De nombreuses autres objections ont été élaborées contre l'intelligence artificielle et en particulier contre la réduction de l'intelligence à un mécanisme formel.

- L'objection du continu : le monde réel est continu, or les modèles informatiques et les ordinateurs fonctionnent sur des modèles de mathématiques discrètes.

- L'objection de Gödel : les systèmes formels ne permettent même pas de maitriser totalement les mathématiques, alors comment pourraient-ils décrire l'intelligence humaine dans son ensemble?

- L'objection de Hamlet : « There are more things in heaven and earth, Horatio, Than are dreamt of in your philosophy » (Shakespeare, Hamlet, Acte 1, scene 5).

« L’ensemble de ce qui compte ne peut pas être compté, et l’ensemble de ce qui peut être compté ne compte pas » (Albert Einstein)

Le philosophe John Searle propose en 1980 une expérience de pensée qui semble rendre caduque la position de Newell et Simon : la chambre chinoise (voir son article Minds, Brains and Programs).

De nombreuses contre-objections ont été émises, par exemple le fait qu'il est impossible de manipuler le langage de façon formelle sans le comprendre, ou que comprendre le langage, c'est justement le manipuler selon des règles formelles.

Searle va adopter le point de vue émergentiste qui considère que l'intelligence apparaît naturellement dans un système lorsqu'un certain degré de complexité est atteint.

Mais même les super-ordinateurs ou les grilles n'ont pas la puissance nécessaire pour atteindre la complexité du cerveau humain.

John von Neumann (1903-1957), le père de l'architecture des ordinateurs, s'est demandé si un objet pouvait créer un autre objet aussi complexe que lui même.

Plus précisément, les humains peuvent-ils créer une intelligence artificielle aussi complexe que la leur?
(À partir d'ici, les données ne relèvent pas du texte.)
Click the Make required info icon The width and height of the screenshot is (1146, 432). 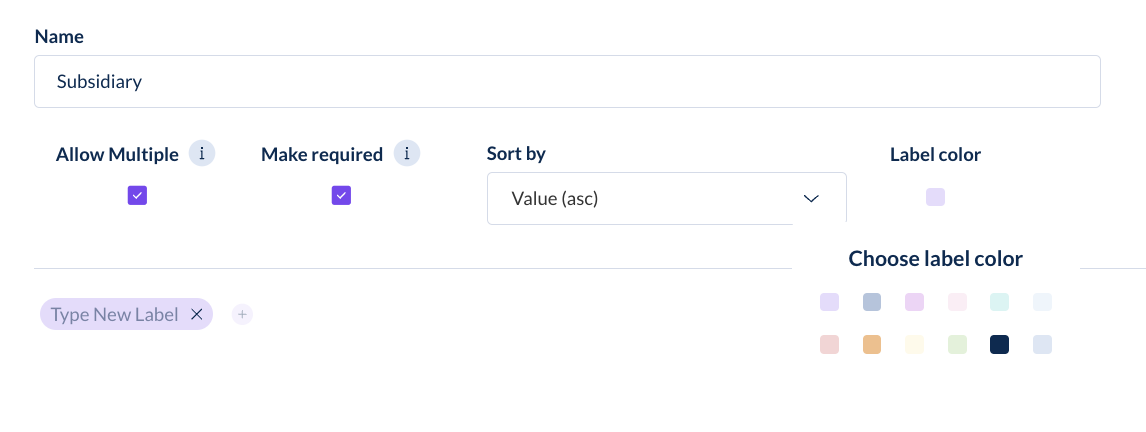pos(406,154)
Voire plus complexe?

Dès le XIXe siècle, Ada Lovelace s'est rendu compte que les machines ne peuvent faire que ce pourquoi elles sont programmées.

Il leur manquera toujours la créativité qui fait la force de l'intelligence humaine.
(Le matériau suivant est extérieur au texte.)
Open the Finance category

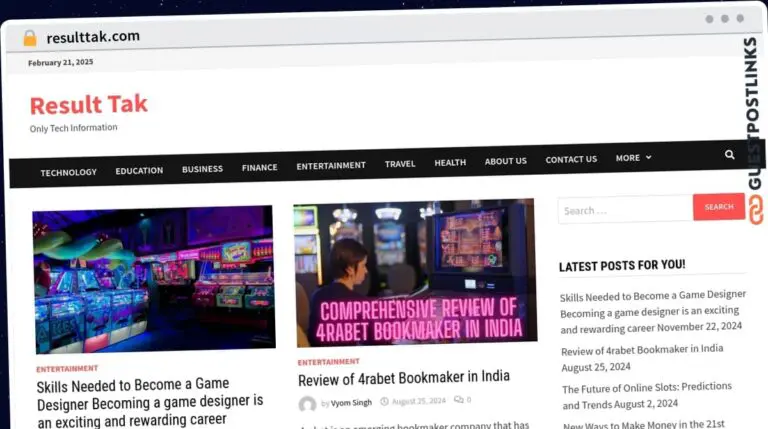[260, 168]
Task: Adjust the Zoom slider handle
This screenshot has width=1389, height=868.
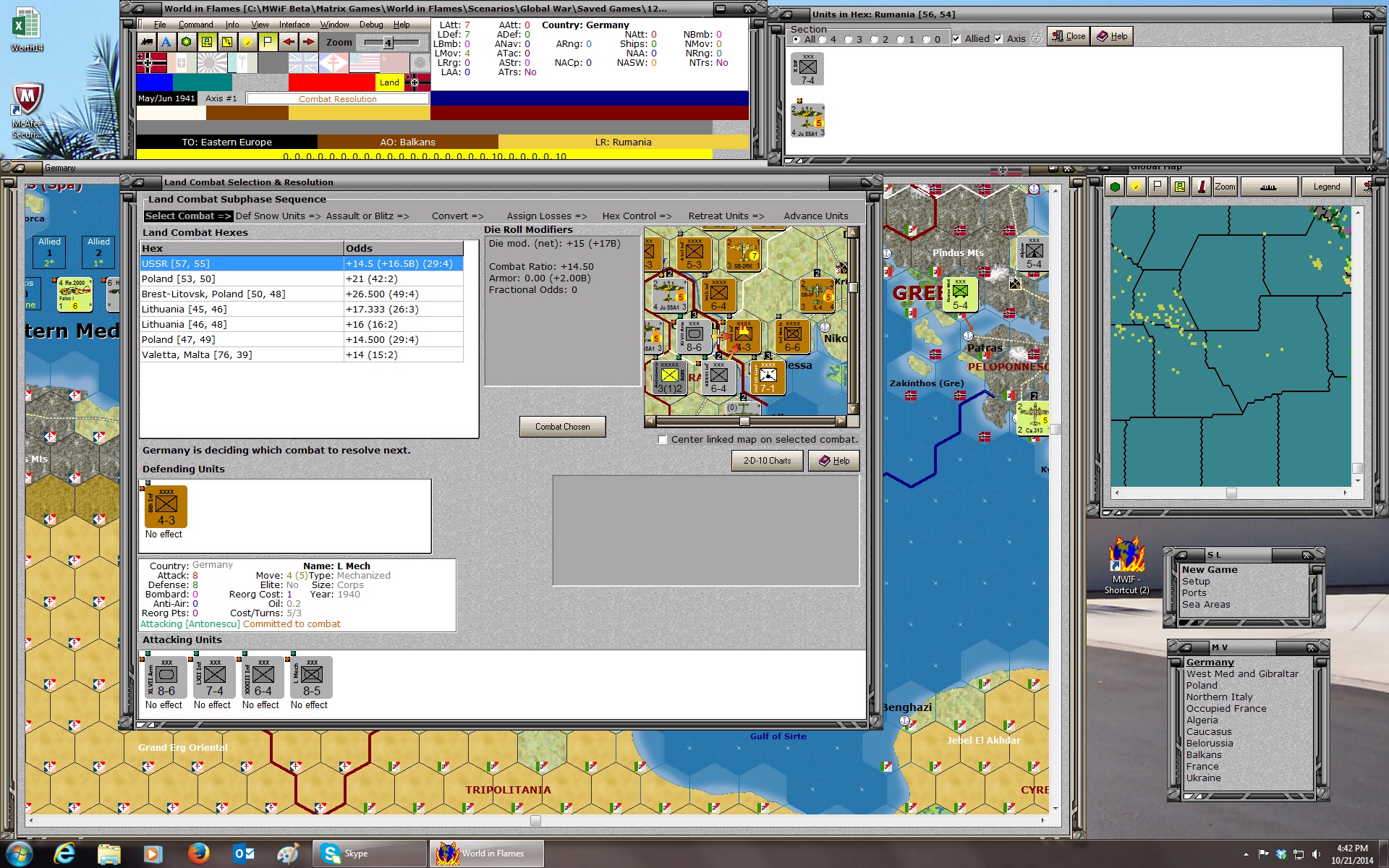Action: click(388, 43)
Turing a également pointé le fait que ce qui nous rend intelligent, c'est la possibilité de faire des erreurs et d'apprendre de nos erreurs.

L'intelligence humaine va bien au-delà de la mécanique du raisonnement modélisée dans la logique. Mais le raisonnement est pour l'instant la seule part de notre intelligence que l'on sait modéliser.

La communauté de recherche en IA va continuer malgré tout à se développer. Des sociétés savantes apparaissent, la première étant l'AAAI (American Association for Artificial Intelligence) en 1979.

En 1974 a lieu à Brighton la première conférence AISB (Artificial Intelligence and Simulation of Behaviour) qui deviendra ECAI (European Conference on Artificial Inteligence) en 1982, organisée par l'ECCAI (European Coordinating Committee for Artificial Intelligence)..

Paradoxalement, alors que le projet de l'IA semble s'enliser, les machines intelligentes se banalisent dans la littérature ou au cinéma.

Les films La guerre des étoiles (1977), Blade Runner (1981), Terminator (1984), Matrix (1999) ou AI (2001) mettent en scène des machines intelligentes, dangereuses ou sympathiques.

Les années 70 et 80 vont être consacrées à revoir les objectifs et à trouver des applications limitées et réalistes.

Les techniques initiales vont se perfectionner : réseaux de neurones, programmation logique, etc.

De nouvelles branches de l'IA vont apparaître : apprentissage, raisonnement à partir de cas, programmation par contraintes, algorithmes génétiques, systèmes multi-agents, etc.

Cela n'empêchera pas de nouvelles déconvenues, comme celle des machines LISP à la fin des années 1980, ou celle du projet japonais d'ordinateur de 5e génération au début des années 90.